#### TASK TO COMPLETE:
For each statement, say yes or no depending on whether it agrees with the emulator forum thread, and quote the words that decide it. (a) NeonDS does not play sound yet. (b) VBA can emulate the DS. (c) Bake says a newer version of No$gba has come out.

— start DOCUMENT EXTRACT —

No$GBA is the best of a bad lot.  It is getting better, but it is still horrible!
And the author seems unable or unwilling to write any helpful documentation at all!

NeonDS is the newest, and seems the most promising.  But is does not even do sound, yet!
The others (especially Enasta) are hopeless crap.

I wish VBA (VisualBoyAdvance) could emulate DS - I love its Memory Viewer and Search for Cheats.
VBA is the best emulator I have ever used, but it only does gb, gbc and gba.


----------



## Bake (Aug 19, 2008)

No$gba is the best. Although it doesn't seem the newer version will come out. It's been more than 6 months, maybe even more.


----------



## Frozen_Fish (Aug 22, 2008)

Zyenet said:
			
		

> Gave No$GBA a run yesterday with Pokémon Pearl. The music kept at the right speed, but I hate that the colors are so off. I don't know how anyone can say No$GBA has the right colors... unless I'm missing a setting.

— end DOCUMENT EXTRACT —
— start SUPPLIED DATA —

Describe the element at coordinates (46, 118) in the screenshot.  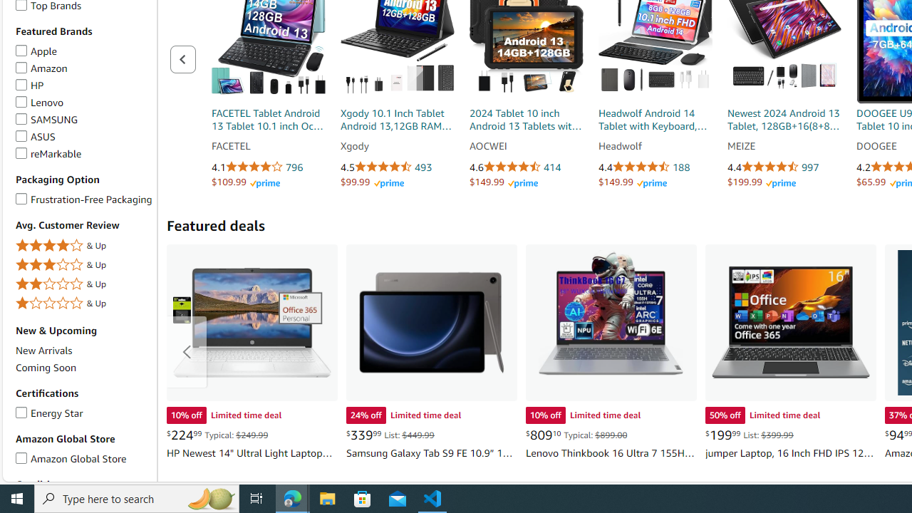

— end SUPPLIED DATA —
— start SUPPLIED DATA —

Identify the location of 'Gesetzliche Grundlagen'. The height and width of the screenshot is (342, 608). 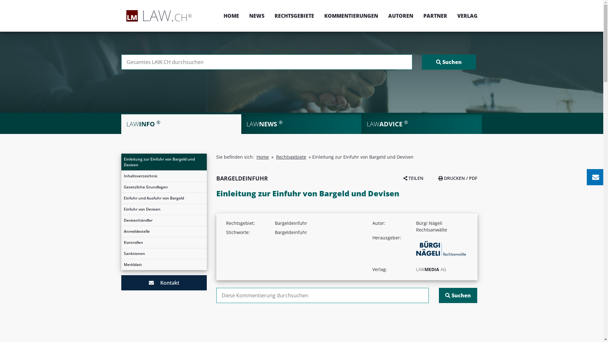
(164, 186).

— end SUPPLIED DATA —

#### RIGHT ANSWER:
(a) Yes: "does not even do sound, yet!"
(b) No: "it only does gb, gbc and gba."
(c) No: "it doesn't seem the newer version will come out."